Take the data from its first line. Print each line exactly until the line containing "You are a computer-use agent. Screen dimensions: 484x348" has been printed too.

'''

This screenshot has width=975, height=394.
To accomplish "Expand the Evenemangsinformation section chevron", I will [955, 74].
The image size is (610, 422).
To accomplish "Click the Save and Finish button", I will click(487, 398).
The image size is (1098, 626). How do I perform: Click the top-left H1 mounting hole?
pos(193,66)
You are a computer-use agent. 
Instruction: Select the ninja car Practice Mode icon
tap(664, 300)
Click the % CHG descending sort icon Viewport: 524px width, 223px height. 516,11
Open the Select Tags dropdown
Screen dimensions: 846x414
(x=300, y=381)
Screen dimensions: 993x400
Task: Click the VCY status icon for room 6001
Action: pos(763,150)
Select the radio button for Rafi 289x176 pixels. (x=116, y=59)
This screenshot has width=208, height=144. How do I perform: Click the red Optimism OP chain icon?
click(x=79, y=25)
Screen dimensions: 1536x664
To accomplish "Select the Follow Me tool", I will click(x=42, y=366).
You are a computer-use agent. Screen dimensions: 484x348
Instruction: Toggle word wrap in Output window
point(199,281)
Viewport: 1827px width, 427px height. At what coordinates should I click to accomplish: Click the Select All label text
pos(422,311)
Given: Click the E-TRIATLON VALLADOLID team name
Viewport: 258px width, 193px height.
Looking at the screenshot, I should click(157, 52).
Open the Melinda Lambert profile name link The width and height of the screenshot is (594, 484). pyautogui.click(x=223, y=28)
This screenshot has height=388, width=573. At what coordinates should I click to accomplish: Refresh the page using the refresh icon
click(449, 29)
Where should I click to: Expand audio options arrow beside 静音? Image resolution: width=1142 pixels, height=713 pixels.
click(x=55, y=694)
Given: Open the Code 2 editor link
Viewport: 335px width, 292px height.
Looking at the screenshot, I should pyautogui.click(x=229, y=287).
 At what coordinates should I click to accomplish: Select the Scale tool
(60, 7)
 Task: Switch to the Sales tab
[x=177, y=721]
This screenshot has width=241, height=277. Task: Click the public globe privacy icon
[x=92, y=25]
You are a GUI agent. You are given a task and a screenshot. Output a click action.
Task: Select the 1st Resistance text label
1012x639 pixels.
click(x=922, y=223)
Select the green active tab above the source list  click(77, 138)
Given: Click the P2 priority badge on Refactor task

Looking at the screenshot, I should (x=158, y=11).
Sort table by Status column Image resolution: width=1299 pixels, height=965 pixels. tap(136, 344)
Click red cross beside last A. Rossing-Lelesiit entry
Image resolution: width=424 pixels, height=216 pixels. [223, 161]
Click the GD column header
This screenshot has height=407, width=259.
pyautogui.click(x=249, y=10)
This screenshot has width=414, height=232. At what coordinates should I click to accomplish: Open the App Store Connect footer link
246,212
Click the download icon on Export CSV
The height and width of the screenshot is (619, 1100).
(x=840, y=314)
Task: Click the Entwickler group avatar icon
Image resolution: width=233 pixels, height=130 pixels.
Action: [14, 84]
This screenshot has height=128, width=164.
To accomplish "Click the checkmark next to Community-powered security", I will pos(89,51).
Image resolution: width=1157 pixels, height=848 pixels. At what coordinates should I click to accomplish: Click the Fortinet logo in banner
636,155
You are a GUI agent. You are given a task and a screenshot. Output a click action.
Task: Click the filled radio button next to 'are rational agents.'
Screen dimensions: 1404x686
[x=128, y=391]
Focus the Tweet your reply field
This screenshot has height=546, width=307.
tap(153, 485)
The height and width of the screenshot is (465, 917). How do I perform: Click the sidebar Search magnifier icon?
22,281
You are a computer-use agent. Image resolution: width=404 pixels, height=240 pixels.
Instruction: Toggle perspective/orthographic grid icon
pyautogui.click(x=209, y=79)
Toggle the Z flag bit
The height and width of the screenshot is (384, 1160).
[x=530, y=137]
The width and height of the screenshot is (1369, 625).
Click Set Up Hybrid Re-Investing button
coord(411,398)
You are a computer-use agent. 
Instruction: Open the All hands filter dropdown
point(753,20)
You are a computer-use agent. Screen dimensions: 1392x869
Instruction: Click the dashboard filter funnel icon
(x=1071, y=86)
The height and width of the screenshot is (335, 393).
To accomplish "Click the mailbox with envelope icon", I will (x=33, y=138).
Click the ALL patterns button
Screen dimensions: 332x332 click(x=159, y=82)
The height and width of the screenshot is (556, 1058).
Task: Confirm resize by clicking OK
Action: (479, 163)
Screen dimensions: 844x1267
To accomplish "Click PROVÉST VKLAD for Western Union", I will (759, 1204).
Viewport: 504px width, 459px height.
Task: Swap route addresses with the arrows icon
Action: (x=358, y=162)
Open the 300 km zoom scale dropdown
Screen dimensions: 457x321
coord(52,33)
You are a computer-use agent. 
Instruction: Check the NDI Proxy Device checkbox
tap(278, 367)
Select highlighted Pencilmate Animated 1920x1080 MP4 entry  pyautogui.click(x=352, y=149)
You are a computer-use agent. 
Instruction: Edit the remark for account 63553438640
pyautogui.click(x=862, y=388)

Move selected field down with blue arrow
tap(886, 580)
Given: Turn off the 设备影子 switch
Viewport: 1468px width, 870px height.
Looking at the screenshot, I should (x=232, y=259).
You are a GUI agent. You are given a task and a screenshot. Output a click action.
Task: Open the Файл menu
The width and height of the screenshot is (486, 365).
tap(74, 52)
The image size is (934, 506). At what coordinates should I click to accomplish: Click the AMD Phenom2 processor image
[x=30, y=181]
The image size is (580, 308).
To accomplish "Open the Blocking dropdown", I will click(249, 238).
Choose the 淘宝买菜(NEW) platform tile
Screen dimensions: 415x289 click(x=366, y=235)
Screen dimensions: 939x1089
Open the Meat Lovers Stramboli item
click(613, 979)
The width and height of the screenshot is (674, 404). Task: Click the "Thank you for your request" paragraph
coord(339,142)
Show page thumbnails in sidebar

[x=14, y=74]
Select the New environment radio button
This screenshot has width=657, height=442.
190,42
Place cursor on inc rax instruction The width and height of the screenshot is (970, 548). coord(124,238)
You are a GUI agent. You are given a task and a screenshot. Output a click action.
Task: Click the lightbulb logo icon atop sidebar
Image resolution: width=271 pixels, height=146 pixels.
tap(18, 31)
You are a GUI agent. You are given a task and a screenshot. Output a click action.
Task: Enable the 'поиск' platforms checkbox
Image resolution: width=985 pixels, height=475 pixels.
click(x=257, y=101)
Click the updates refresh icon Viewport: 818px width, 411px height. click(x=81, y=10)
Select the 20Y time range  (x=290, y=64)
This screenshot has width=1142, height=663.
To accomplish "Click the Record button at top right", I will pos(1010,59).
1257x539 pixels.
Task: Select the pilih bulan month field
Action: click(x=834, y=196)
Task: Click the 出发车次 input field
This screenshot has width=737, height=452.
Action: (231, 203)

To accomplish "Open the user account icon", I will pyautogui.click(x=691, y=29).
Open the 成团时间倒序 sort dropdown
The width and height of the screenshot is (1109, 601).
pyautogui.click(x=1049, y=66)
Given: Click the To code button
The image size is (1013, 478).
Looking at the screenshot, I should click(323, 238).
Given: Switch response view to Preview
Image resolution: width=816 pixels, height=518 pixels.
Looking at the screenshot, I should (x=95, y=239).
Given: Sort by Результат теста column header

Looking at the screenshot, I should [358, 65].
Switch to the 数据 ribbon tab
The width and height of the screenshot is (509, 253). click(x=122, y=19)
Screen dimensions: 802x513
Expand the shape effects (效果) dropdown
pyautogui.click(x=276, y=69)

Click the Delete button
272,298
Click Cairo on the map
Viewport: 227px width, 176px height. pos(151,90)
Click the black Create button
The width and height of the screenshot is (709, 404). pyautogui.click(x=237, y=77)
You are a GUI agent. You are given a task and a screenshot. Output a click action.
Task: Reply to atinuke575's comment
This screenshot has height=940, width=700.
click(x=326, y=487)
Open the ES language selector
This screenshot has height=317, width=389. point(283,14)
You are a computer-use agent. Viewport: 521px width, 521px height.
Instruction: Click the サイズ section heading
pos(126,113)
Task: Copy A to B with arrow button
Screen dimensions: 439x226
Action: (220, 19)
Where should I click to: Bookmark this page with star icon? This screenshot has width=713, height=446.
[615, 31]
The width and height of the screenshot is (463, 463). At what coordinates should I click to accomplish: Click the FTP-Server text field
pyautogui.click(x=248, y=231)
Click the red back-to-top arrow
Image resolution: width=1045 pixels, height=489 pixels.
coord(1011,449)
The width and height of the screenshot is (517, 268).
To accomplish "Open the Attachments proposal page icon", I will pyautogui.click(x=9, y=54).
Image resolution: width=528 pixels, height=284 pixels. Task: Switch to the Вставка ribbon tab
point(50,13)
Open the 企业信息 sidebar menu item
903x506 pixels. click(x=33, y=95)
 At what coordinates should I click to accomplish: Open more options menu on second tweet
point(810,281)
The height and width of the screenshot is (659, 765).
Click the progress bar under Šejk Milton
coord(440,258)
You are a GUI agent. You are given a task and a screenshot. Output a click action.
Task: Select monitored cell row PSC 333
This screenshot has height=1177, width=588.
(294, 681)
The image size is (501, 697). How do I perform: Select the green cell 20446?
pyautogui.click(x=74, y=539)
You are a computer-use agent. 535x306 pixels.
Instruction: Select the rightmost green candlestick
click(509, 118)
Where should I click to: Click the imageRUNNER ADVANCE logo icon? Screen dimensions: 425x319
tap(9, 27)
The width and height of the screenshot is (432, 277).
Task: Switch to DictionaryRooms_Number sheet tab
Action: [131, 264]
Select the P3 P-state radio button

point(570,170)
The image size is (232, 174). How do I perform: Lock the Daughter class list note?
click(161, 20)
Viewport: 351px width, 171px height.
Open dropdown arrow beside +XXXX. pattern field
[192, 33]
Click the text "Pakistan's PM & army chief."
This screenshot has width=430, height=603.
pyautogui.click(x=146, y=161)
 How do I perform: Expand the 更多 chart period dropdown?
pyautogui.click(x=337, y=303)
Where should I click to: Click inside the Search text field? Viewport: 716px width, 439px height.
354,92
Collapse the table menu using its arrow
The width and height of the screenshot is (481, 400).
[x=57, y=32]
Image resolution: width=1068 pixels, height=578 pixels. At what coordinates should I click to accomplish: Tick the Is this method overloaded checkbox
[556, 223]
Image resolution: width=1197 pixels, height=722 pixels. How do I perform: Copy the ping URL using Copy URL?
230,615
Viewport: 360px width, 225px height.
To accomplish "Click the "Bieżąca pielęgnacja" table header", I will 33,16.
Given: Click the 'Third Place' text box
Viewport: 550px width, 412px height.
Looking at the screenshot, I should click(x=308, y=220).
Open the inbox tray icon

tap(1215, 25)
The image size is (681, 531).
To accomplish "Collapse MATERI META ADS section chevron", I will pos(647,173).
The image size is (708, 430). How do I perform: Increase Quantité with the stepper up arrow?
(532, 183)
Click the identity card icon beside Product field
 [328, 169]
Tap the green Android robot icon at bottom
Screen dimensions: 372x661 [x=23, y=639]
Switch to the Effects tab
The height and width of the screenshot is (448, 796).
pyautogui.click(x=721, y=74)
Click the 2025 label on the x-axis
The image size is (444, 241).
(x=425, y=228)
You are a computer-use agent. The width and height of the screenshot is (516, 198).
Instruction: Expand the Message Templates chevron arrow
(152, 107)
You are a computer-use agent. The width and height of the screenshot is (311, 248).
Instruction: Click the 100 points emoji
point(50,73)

'''

▸ **Completed task**:
This screenshot has width=975, height=394.
To accomplish "Expand the Evenemangsinformation section chevron", I will [955, 74].
The image size is (610, 422).
To accomplish "Click the Save and Finish button", I will click(487, 398).
The image size is (1098, 626). How do I perform: Click the top-left H1 mounting hole?
pos(193,66)
You are a computer-use agent. 
Instruction: Select the ninja car Practice Mode icon
tap(664, 300)
Click the % CHG descending sort icon Viewport: 524px width, 223px height. 516,11
Open the Select Tags dropdown
Screen dimensions: 846x414
(x=300, y=381)
Screen dimensions: 993x400
Task: Click the VCY status icon for room 6001
Action: pos(763,150)
Select the radio button for Rafi 289x176 pixels. (x=116, y=59)
This screenshot has width=208, height=144. How do I perform: Click the red Optimism OP chain icon?
click(x=79, y=25)
Screen dimensions: 1536x664
To accomplish "Select the Follow Me tool", I will click(x=42, y=366).
You are a computer-use agent. Screen dimensions: 484x348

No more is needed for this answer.